Dando à questão um fundo político-eleitoral, Alcântaro – aliado do prefeito Lorenzo Pazolini (Republicanos) – cobrou de Casagrande um posicionamento contrário à participação dos alunos em “ideologia de gênero” nas escolas. E arrastou até o vice-governador Ricardo Ferraço (MDB) para o meio da fogueira.
“Portanto, a pergunta que fica é: governador Casagrande, que quer ser senador no ano que vem, é a favor ou é contra o direito dos pais de impedir os seus filhos de participar de ideologia de gênero nas escolas? E o vice-governador Ricardo Ferraço, que quer ser governador? Fica aí andando com a camisa do Brasil pra cima e pra baixo e postando versículos no seu Instagram, se posicione a favor ou contra, porque nós, cristão do Estado do Espírito Santo, estamos de olho. E nós exigimos respeito às famílias e às nossas crianças. Nós não nos calaremos e iremos ao STF e aonde for necessário, para que a lei se faça valer!”, encerrou o deputado, dobrando a aposta.
Em tempo: Ricardo é o pré-candidato preferencial de Casagrande à sua sucessão em 2026. Pazolini é o pré-candidato do Republicanos a governador, em um bloco de oposição.
Assembleia pede extinção da ADI no Supremo
Alcântaro tinha razão quanto ao posicionamento do presidente da Assembleia.
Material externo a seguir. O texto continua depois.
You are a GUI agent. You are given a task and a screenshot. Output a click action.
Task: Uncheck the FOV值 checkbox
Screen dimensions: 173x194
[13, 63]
Nesta segunda-feira (4), a Ales respondeu oficialmente ao questionamento do STF no âmbito da ADI proposta por ONGs que representam minorias.
O Poder Legislativo Estadual contestou a legitimidade das organizações para apresentar a ADI e pediu à ministra Cármen Lúcia a extinção da ação. Pediu, ainda, que a Lei 12.479/2025 não tenha seus efeitos suspensos, como postulam os autores da ação, e que, ao fim do julgamento de mérito, o STF reconheça a constitucionalidade da lei estadual sub judice.
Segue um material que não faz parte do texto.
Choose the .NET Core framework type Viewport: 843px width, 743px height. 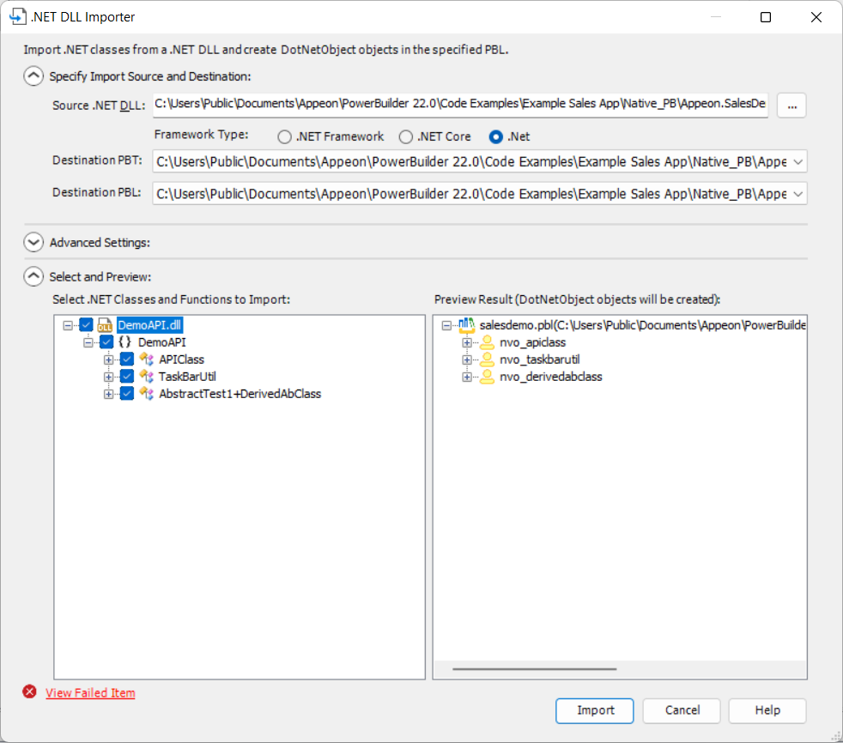[406, 136]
“Ante o exposto, estas são as informações as quais compete prestar na forma do art. 10 da Lei nº 9.868/1999, pugnando-se pela extinção da ação direta de inconstitucionalidade em razão da ilegitimidade das associações requerentes, pelo indeferimento da medida cautelar e pela improcedência desta ADI, com declaração de
constitucionalidade dos dispositivos impugnados em todos os seus termos.”
Além de Marcelo Santos, a peça é assinada pelo procurador-geral da Ales, Anderson Sant’Ana Pedra, e pelo subprocurador-geral administrativo da Casa, Ricardo Benetti Fernandes Moça.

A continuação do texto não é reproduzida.